明暗を分けたのは、決勝レースのタイヤ選択だ。

決勝レースがスタートする14時の20分ほど前に雨が降り始め、この雨によってコンディションが刻々と変わった。

スタート前には全てのライダーがドライコンディション用のスリックタイヤでグリッドについていた。しかし、スタート直前にコースを1周するウオームアップ・ラップのあと、ほとんどのライダー(おそらく全ライダーだと思われる)が、レインタイヤを履いたマシンに乗り換えるためにピットインをした。

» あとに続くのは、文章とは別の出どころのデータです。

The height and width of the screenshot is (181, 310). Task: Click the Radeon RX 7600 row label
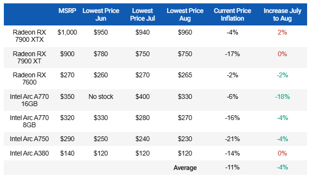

だが、あまりにも多くのライダーがピットレーン出口に並ぶことになるため、レースディレクションによって赤旗中断となる。その後、再びグリッドにつくために全ライダーがピットを出たわけだが、このとき、ライダーたちは「レインタイヤ」を履いていた。

勝負の分かれ目は、ここにある。

このサイティングラップで、マルク・マルケス(ドゥカティ)や小椋藍(アプリリア)など、13名のライダーがピットインをして、「スリックタイヤ」を履いたマシンに乗り換えたのだ。

さらに、5月6日に発表、施行されたレギュレーションにより、この13名のライダーにはダブル・ロングラップ・ペナルティ(※レース中、ランオフエリアに設定されたルートを走行しなければならないペナルティ。これによって、ライダーは数秒を失う。ル・マンでは8コーナー外側に設定されている。ダブル・ロングラップ・ペナルティの場合、レース中にここを2回通過しなければならない)が科されている。

結果的に、13名のライダーはレース序盤に再びピットインをして、「レインタイヤ」を履いたマシンに乗り換えた。つまり、M.マルケスをはじめとした13名のライダーは、レース中に「ピットインをしてマシン乗り換え」、そして「ダブル・ロングラップ・ペナルティ」という大きなタイムロスを負ったわけだ。

対するザルコは、前述のように、2回目のグリッドについたとき、レインタイヤを履いていた。

もちろん、ザルコと同じ戦略をとったライダーはいた。ワイルドカード参戦をした中上貴晶(ホンダ)、ドゥカティ・ファクトリーチームのフランチェスコ・バニャイアなど7名のライダーである。彼らはレインタイヤでレースをスタートした。

ただ、彼らのほとんどは転倒し、また、レインタイヤでスタートしたものの、レース序盤にピットインをしてスリックタイヤのマシンに乗り換え、その後、再びピットイン、レインタイヤのマシンに乗り換えている。

結果的に、スタートからゴールまで、レインタイヤで走り切ったのは、ザルコと中上だけだった。これが、ザルコの勝因だったわけだ。

ここ数年のホンダは長く低迷を続けてきた。ザルコの優勝は、ホンダにとって、2023年アメリカズGP(アレックス・リンス)以来の勝利だった。そればかりではなく、ドゥカティの連勝記録を止めた優勝でもあった。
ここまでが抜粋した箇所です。